Barnstable Raccoons Bob For Apples in Adorable Video
Some may say it's still too early to be shopping for fall decorations and sipping on pumpkin spice lattes, but the raccoons at the New England Wildlife Center's Cape branch seem pretty excited to be getting in the spirit of the season.
The branch, which is based out of Barnstable on Cape Cod, shared a video of some of its resident recovering raccoons on Tuesday. The video shows the raccoons "bobbing for apples," and believe it or not, this popular fall activity is actually an enrichment activity for the animals that will help them in their rehabilitation.
"Activities like this one play an important role in healthy development for our young patients," the branch shared on its Facebook page. "As orphans they do not have the benefit of parental wisdom and guidance as they mature, which leaves them at a significant disadvantage compared to their wild counterparts. To help them compensate we design tasks that challenge them to learn the proper behavioral and tactile skills to survive in the wild."
Watching the raccoons poke and feel around for apples in the water, you'll notice that there's not just one individual participating in the activity, and there's actually a very specific reason for that. Since wild raccoons can often find themselves in close quarters, possibly even sharing habitat, with others of their species, activities like these can help recovering raccoons build up their social skills.
"Just like with us humans, everyone does not always get along and disagreements happen from time to time," the branch wrote. "In the raccoon world this usually takes the form of a short skirmish and a lot of growling, but significant injuries can occur.
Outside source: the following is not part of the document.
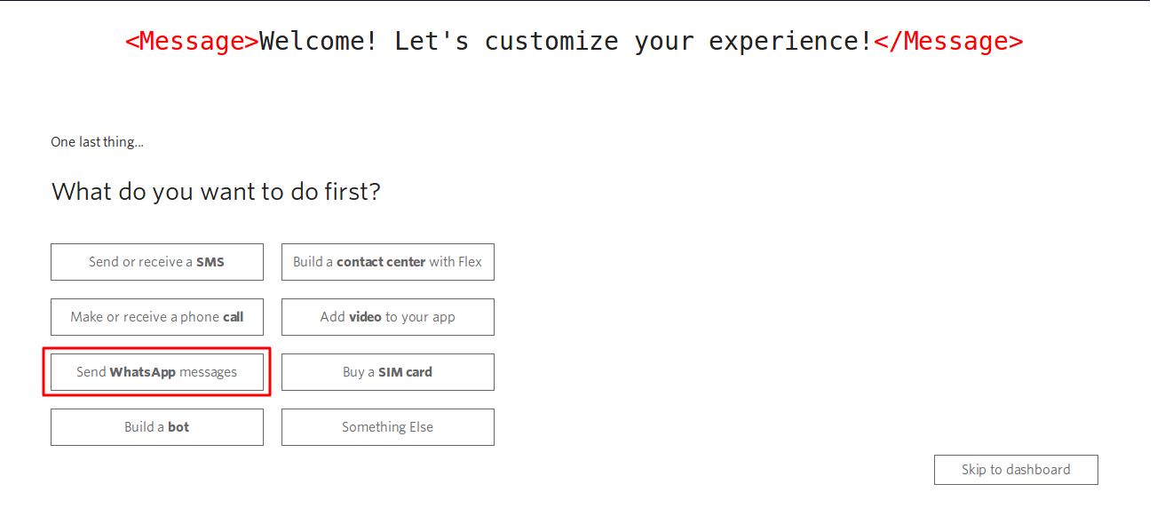Image resolution: width=1157 pixels, height=524 pixels.
Task: Click the bold word "bot"
Action: [x=178, y=427]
Learning and maintaining a healthy sense of size, age, and boundaries from a young age can help them integrate with wild populations."
And soon enough, these raccoons will finally have the chance to rejoin their own populations back in the wild. NEWC's Cape Branch shared that this group will be receiving their final round of distemper and rabies vaccinations soon before they are released back in the wild within the next few weeks.